Yesterday was a hard day. I cried in the car. On two different occasions. I was kind of a wreck.
After I wrote the post on Monday evening, I did some stretching and I swear when I was doing a downward dog I felt a burning deep in my nose like water freeing itself. And then my head hurt much less when I crouched down! I was feeling so hopefully that my neti pot drama was resolving. But then that night I work up with the worst headache across the back of my head. I haven’t felt anything like that. It was awful. I took two Motrin Migraine pills and lay still until it subsided enough to fall back asleep.

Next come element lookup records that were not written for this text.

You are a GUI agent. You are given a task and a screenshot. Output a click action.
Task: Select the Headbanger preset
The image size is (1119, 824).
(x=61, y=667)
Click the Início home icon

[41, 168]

The headache stayed away most of the day but started coming back in the evening. By bedtime I had taken more pain killers, but I was spiraling that I had other symptoms. I was sure I had gotten COVID. By the time I went to bed I just wanted to give up. I was so mentally and physically exhausted.
This morning I feel better. There are still echoes of the headache, but no other symptoms got worse over night. I’m testing now. And I made an appointment for a PCR test later today, since I have to go to Kaiser anyway to pick up an allergy Rx that took forever to come available. I’m so relieved I can get a PCR test. If it’s negative today, at day 6 (5.5?) I’m going to assume I’m good to go and stop wasting RATs on myself unless I develop new symptoms.
I’m realizing that I’m going to be sleeping in my living room and living out of clean laundry bags until I travel. This is part of what broke me yesterday. I’m just so tired of this whole arrangement. I’m just so tired. When I think about our trip I’m not even that excited anymore – all I can see is the work involved. This has all just been really stressful.
But I did get into the unit yesterday – windows open, husband away, double masked – to grab what I needed to pack myself. That helped calm some of my anxiety. I was really appreciative of him going to the backyard for so long, especially since it misty rained all the goddamn day!
I’m sure I sound like I’m blowing this all out of proportion. And that I’m not nearly appreciate enough of our unit, which allows us to isolate someone with COVID so thoroughly – I promise I am! Also, I’m not even working right now! And my kids are at camp! So why is this leveling me? I suppose it’s the uncertainty. And the loneliness. And the feeling that we’re dealing with this when no one else is even thinking about it anymore. It just sucks.
And while I wrote this on my phone my RAT got its 15 minutes. Only one line. Whew. Hopefully that will get me to my PCR test later today. In the meantime I gotta get these kids up and ready for camp. I also gotta get this cat out from inside my robe.
Having your living space disrupted is SO stressful. We had new flooring put in this month, and before my vacation last week, I was a mess! I empathize with you. Definitely don’t skip your vacation. It will be worth it when you get there.
Just so you know you’re not alone/others are still going through it, my mom got COVID (for the first time) just a few weeks ago. We isolated away from her once we knew – but had spent lots of time with her up until the night before – and none of the rest of us got it!
I am so sorry you are going through a rough time. I appreciate your honesty and remember, you are allowed to blow it out of proportion all you want- feel what you feel. I hope you’ll get to go on vacation, skipping that would probably make you feel sad. Sending hugs.